▶
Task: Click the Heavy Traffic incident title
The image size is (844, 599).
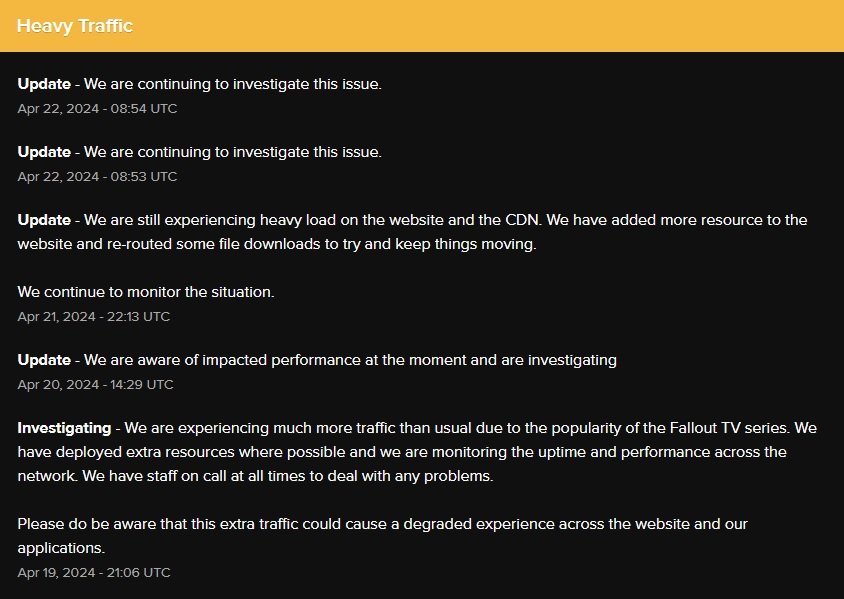Action: point(74,26)
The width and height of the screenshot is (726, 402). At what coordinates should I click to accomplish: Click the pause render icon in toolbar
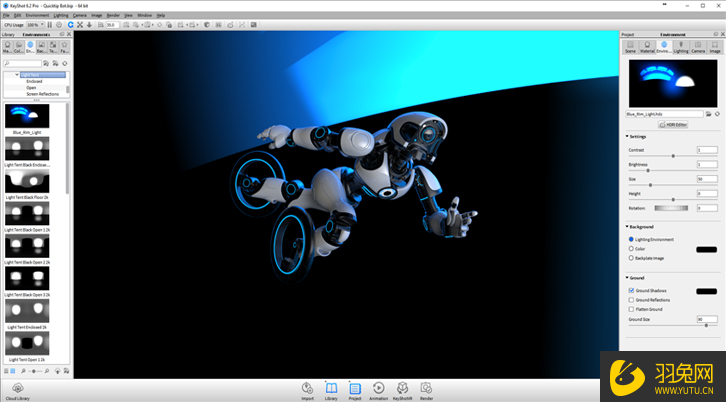coord(48,24)
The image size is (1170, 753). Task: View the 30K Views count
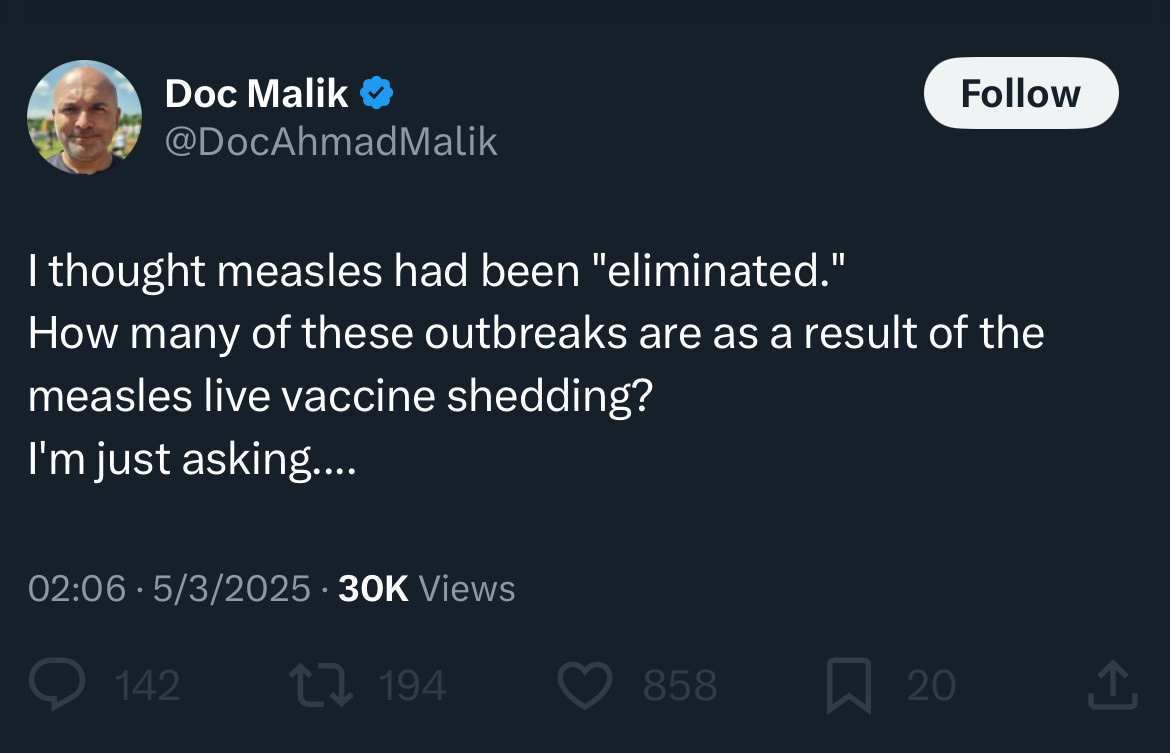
◀
● **Exercise description**:
Should the entries hold any pictures, please omit those and print the remaining text exactly.

● **Answer for this exercise**:
Task: Click the Heavy Traffic incident title
The image size is (844, 599).
Action: point(74,26)
The width and height of the screenshot is (726, 402). At what coordinates should I click to accomplish: Click the pause render icon in toolbar
coord(48,24)
The image size is (1170, 753). Task: View the 30K Views count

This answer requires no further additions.